Once you have read the records below, restate them word for word.
Segment Open
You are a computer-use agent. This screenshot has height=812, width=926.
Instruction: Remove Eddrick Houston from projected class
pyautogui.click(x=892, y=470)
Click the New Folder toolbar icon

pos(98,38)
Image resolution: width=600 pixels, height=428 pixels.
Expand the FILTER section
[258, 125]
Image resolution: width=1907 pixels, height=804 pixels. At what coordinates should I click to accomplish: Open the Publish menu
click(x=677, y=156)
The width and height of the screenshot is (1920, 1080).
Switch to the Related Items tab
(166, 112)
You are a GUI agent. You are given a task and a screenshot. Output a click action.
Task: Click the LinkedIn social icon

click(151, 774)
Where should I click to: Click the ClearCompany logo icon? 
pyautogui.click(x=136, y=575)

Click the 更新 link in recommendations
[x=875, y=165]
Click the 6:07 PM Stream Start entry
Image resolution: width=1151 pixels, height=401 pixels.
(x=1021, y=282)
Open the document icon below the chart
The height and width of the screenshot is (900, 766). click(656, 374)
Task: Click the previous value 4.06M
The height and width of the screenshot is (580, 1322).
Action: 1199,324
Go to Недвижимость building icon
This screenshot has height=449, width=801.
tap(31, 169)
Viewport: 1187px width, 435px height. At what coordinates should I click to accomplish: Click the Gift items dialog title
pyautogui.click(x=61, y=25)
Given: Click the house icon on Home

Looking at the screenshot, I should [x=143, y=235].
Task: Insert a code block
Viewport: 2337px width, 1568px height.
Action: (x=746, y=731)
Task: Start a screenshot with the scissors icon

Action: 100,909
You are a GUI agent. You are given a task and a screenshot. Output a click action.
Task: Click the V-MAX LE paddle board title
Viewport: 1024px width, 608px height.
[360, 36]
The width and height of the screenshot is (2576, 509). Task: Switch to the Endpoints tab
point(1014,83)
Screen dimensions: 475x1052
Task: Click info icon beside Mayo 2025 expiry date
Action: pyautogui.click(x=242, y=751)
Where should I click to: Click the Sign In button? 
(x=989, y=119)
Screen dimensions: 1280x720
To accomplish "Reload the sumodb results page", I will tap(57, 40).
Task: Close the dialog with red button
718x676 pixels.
Segment Closed
▶ **Task output**
You are a computer-use agent. This screenshot has height=812, width=926.
Instruction: Remove Eddrick Houston from projected class
pyautogui.click(x=892, y=470)
Click the New Folder toolbar icon

pos(98,38)
Image resolution: width=600 pixels, height=428 pixels.
Expand the FILTER section
[258, 125]
Image resolution: width=1907 pixels, height=804 pixels. At what coordinates should I click to accomplish: Open the Publish menu
click(x=677, y=156)
The width and height of the screenshot is (1920, 1080).
Switch to the Related Items tab
(166, 112)
You are a GUI agent. You are given a task and a screenshot. Output a click action.
Task: Click the LinkedIn social icon

click(151, 774)
Where should I click to: Click the ClearCompany logo icon? 
pyautogui.click(x=136, y=575)

Click the 更新 link in recommendations
[x=875, y=165]
Click the 6:07 PM Stream Start entry
Image resolution: width=1151 pixels, height=401 pixels.
(x=1021, y=282)
Open the document icon below the chart
The height and width of the screenshot is (900, 766). click(656, 374)
Task: Click the previous value 4.06M
The height and width of the screenshot is (580, 1322).
Action: 1199,324
Go to Недвижимость building icon
This screenshot has height=449, width=801.
tap(31, 169)
Viewport: 1187px width, 435px height. At what coordinates should I click to accomplish: Click the Gift items dialog title
pyautogui.click(x=61, y=25)
Given: Click the house icon on Home

Looking at the screenshot, I should [x=143, y=235].
Task: Insert a code block
Viewport: 2337px width, 1568px height.
Action: (x=746, y=731)
Task: Start a screenshot with the scissors icon

Action: 100,909
You are a GUI agent. You are given a task and a screenshot. Output a click action.
Task: Click the V-MAX LE paddle board title
Viewport: 1024px width, 608px height.
[360, 36]
The width and height of the screenshot is (2576, 509). Task: Switch to the Endpoints tab
point(1014,83)
Screen dimensions: 475x1052
Task: Click info icon beside Mayo 2025 expiry date
Action: pyautogui.click(x=242, y=751)
Where should I click to: Click the Sign In button? 
(x=989, y=119)
Screen dimensions: 1280x720
To accomplish "Reload the sumodb results page", I will tap(57, 40).
Task: Close the dialog with red button
718x676 pixels.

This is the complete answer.